スマ放題とドコモの料金プランの大きな相違は、ソフトバンクが用意したデータくりこしオプションにある。これは、データ定額パックに設定された最大データ量を使い切れなかった場合、残った利用可能データ量を 100MB 単位で翌月に繰り越せるもの。1GB 当たり1,000円で追加購入したデータ量も繰り越し対象となる。ドコモは同内容のオプションを用意していない。ただし、データ定額パック2は適用対象外で、後述する「家族データシェア」「U25ボーナス」との併用ができない点は注意しよう。

そのほかにソフトバンクは、ドコモのパケあえる対抗オプションとして、データ通信量を家族で共有できる「家族データシェア」を8月1日より提供する。利用に必要な追加料金は子回線1つ当たり月額500円で、ドコモと変わらない。
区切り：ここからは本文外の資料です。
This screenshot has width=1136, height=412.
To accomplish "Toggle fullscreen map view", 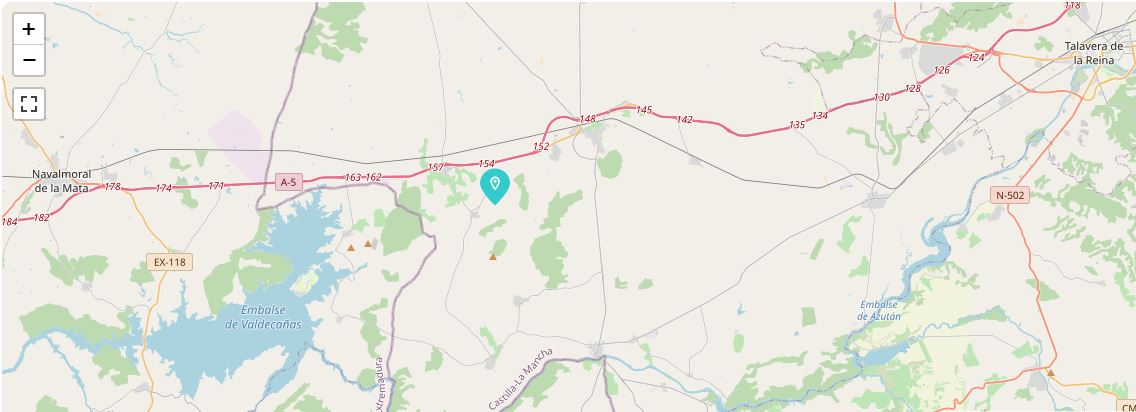I will (x=29, y=104).
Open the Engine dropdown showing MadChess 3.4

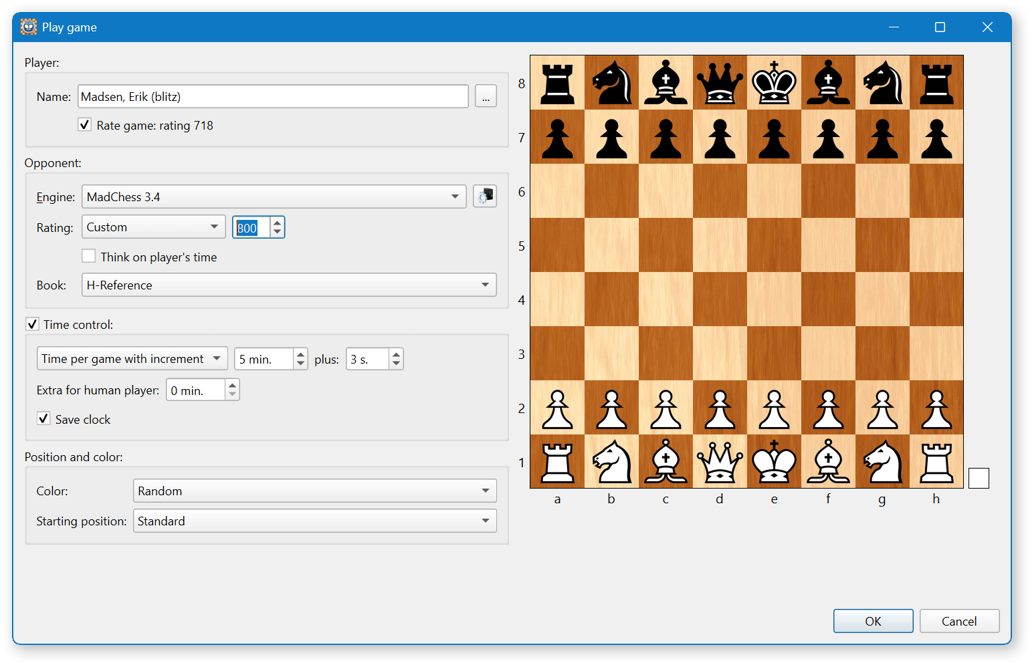(274, 196)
データくりこしとの併用ができないうえ、データ定額パック2が対象外で、後述する「家族おトク割」との併用にも対応していない。

さらにソフトバンクは、家族で利用する回線数に応じてデータ定額パックの月額料金を2年間割り引く「家族おトク割」、長期契約者の「T ポイント」付与率を高める「長期継続ボーナス」、25歳以下の利用者を対象とする割引/データ増量特典「U25ボーナス」も提供していく。